### Source passage:
++++++++++++++++++++
After the drop, traders took heart from a signalled end to U.S. Federal Reserve interest rate hikes that demand could increase in the coming year.

The dollar fell to a four-month low on Thursday after the U.S. central bank indicated interest rate hikes have likely ended and lower borrowing costs are coming in 2024. The dollar index was broadly steady on Friday.

A weaker dollar makes dollar-denominated oil cheaper for foreign buyers.

World oil consumption will rise by 1.1 million barrels per day (bpd) in 2024, the IEA said in a monthly report.

While that was up 130,000 bpd from its previous forecast, the estimate is less than half of the Organization of the Petroleum Exporting Countries' (OPEC) demand growth forecast of 2.25 million bpd.

"OPEC+ production cuts are likely to keep the oil market in balance at the start of 2024 despite weaker demand, which should allay current oversupply concerns," Commerzbank said.

OPEC+, which groups OPEC and allies led by Russia, in late November agreed voluntary cuts of about 2.2 million bpd lasting throughout the first quarter.

Weak economic data from Germany, Europe's biggest economy, and China, the world's biggest oil importer, weighed on prices, however.
++++++++++++++++++++
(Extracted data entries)
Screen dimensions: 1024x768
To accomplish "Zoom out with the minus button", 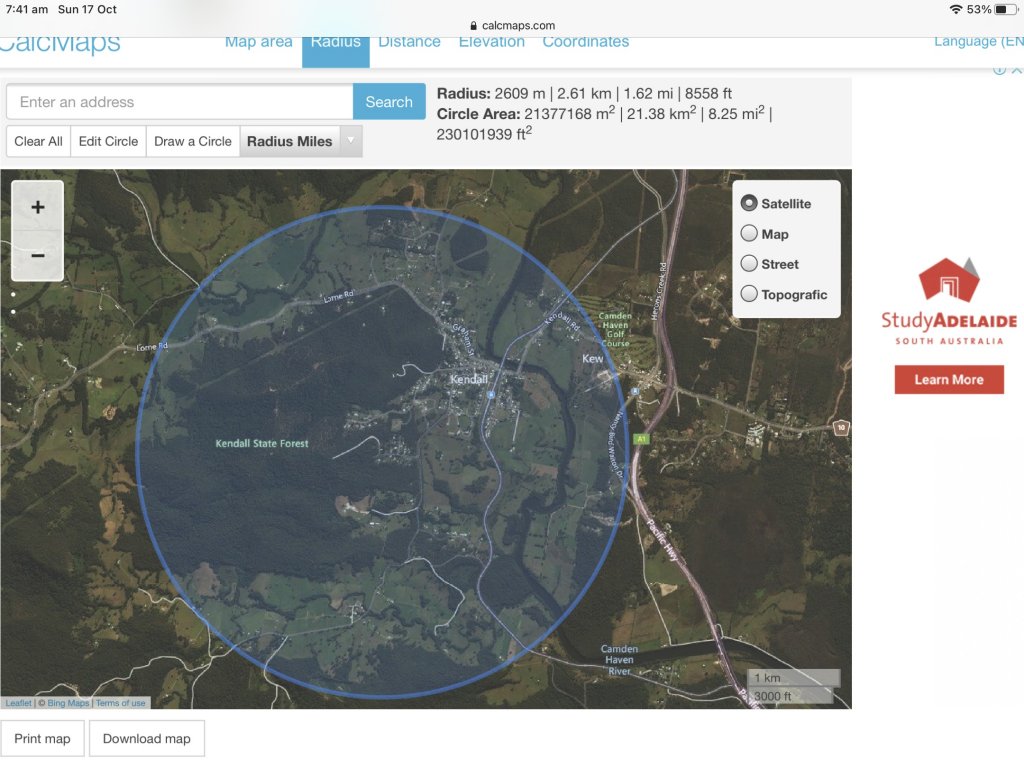I will (38, 256).
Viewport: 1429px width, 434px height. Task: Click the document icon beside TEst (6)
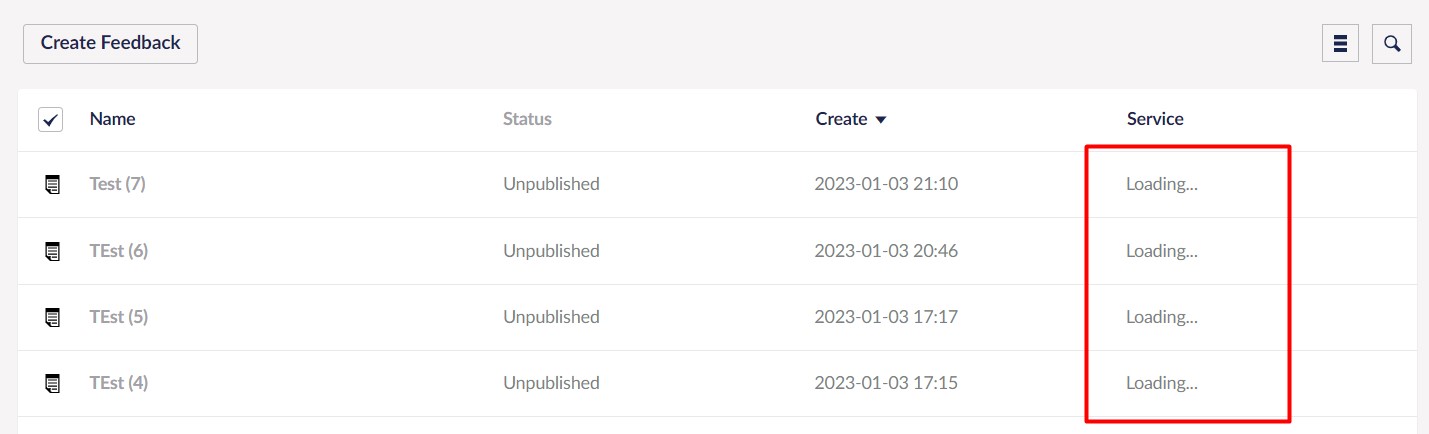click(x=53, y=251)
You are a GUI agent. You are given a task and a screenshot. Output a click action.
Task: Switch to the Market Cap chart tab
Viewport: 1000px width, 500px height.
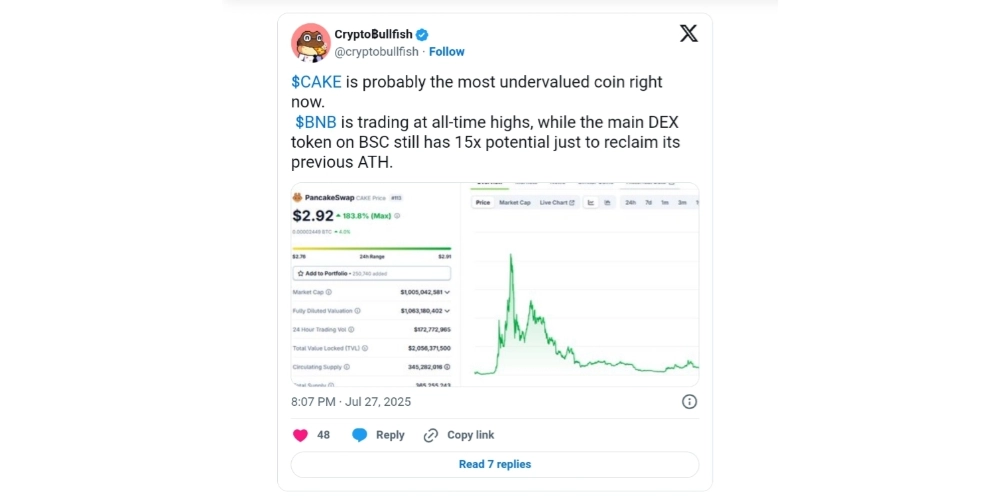click(515, 203)
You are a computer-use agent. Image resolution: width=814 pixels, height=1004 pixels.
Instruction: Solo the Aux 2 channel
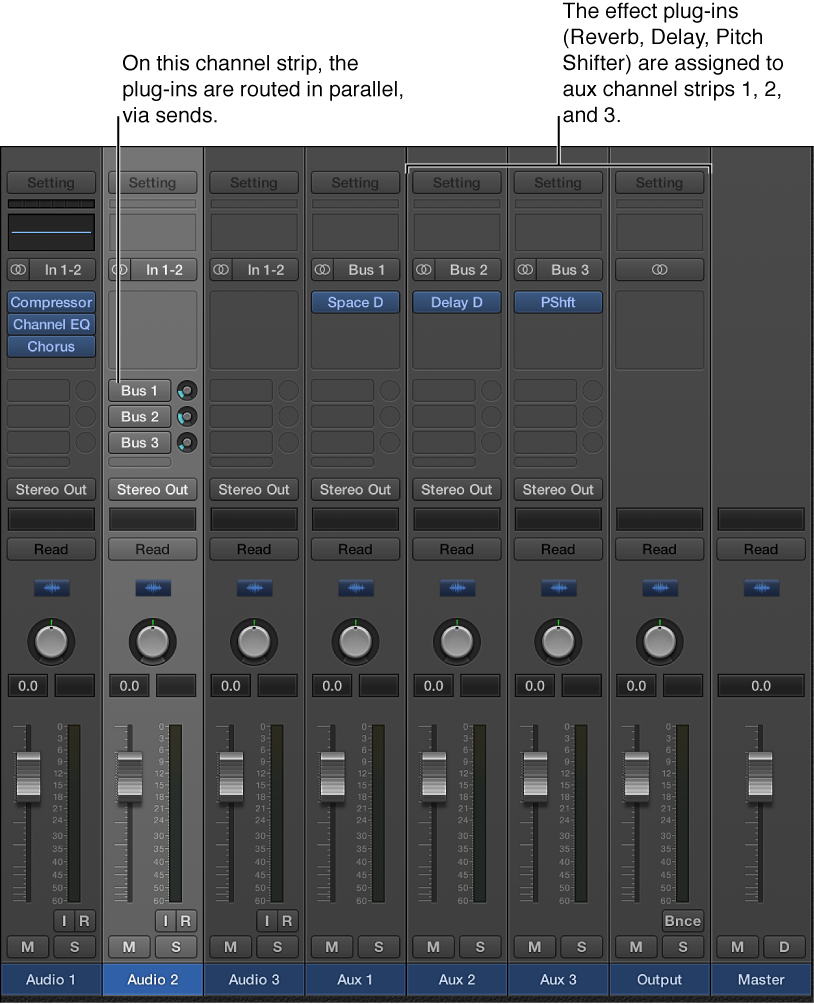[480, 947]
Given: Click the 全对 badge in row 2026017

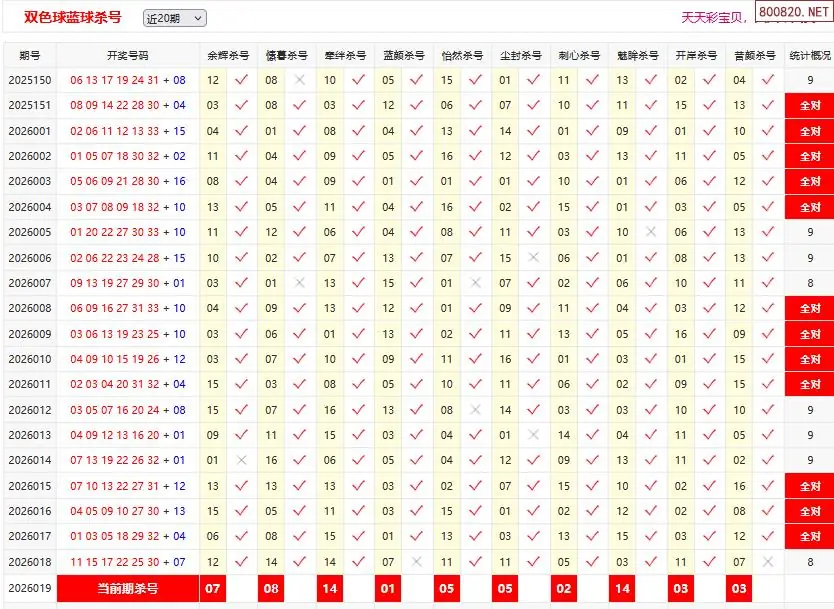Looking at the screenshot, I should [809, 536].
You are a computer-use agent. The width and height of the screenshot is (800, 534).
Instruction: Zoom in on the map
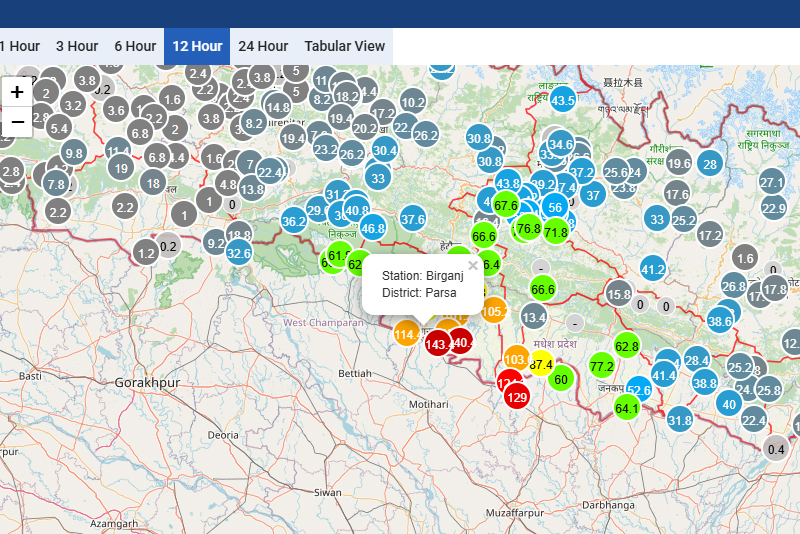pyautogui.click(x=17, y=92)
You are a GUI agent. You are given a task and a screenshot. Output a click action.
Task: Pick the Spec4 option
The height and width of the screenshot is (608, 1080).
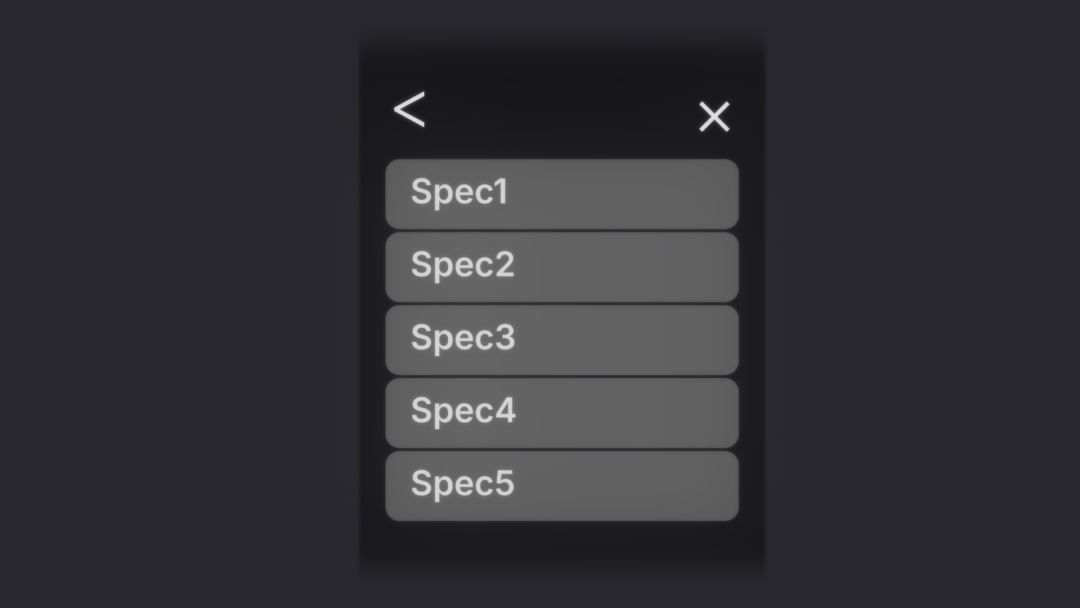[562, 413]
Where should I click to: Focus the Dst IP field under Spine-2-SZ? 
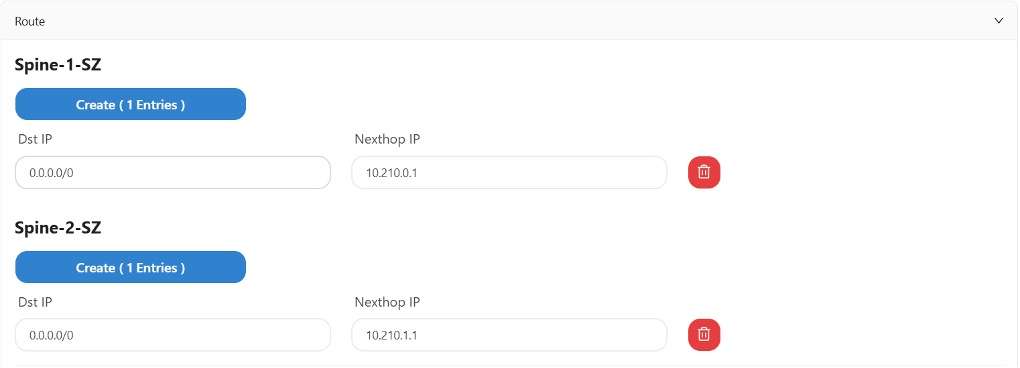coord(173,335)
++++++++++++++++++++
### Task instructions:
a: Summarize the passage on oil prices in two sentences.
b: Proceed with the passage on oil prices, picking up after its final sentence.

### Responses to the tasks:
a: The dollar fell to a four-month low after the U.S. Federal Reserve indicated that its interest rate hikes had likely ended and that lower borrowing costs were coming in 2024, which encouraged traders who expect oil demand to increase and makes dollar-denominated oil cheaper for foreign buyers. The IEA raised its forecast for 2024 world oil consumption growth to 1.1 million bpd, less than half of OPEC's 2.25 million bpd forecast, and Commerzbank expects OPEC+ production cuts to keep the market in balance, although weak economic data from Germany and China weighed on prices.

b:
The HCOB German Flash Composite Purchasing Managers' Index (PMI), compiled by S&P Global, fell for the sixth consecutive month, declining to 46.7 in December from November's 47.8, below the 48.2 forecast by economists.

Data released by China's statistics bureau on Friday showed refinery runs in November dropped to their lowest level since the start of 2023, as margin pressure on non-state owned refiners saw them cut back production, while sluggish diesel consumption weighed on national fuel demand.

Despite ongoing woes in China's property market, the data also showed a better-than-expected performance in industrial output and improving retail sales, lending some relief to market sentiment amid the country's anaemic post-COVID economic recovery. (Reporting by Erwin Seba; Additional reporting Ahmad Ghaddar and Andrew Hayley Editing by Susan Fenton and Tomasz Janowski)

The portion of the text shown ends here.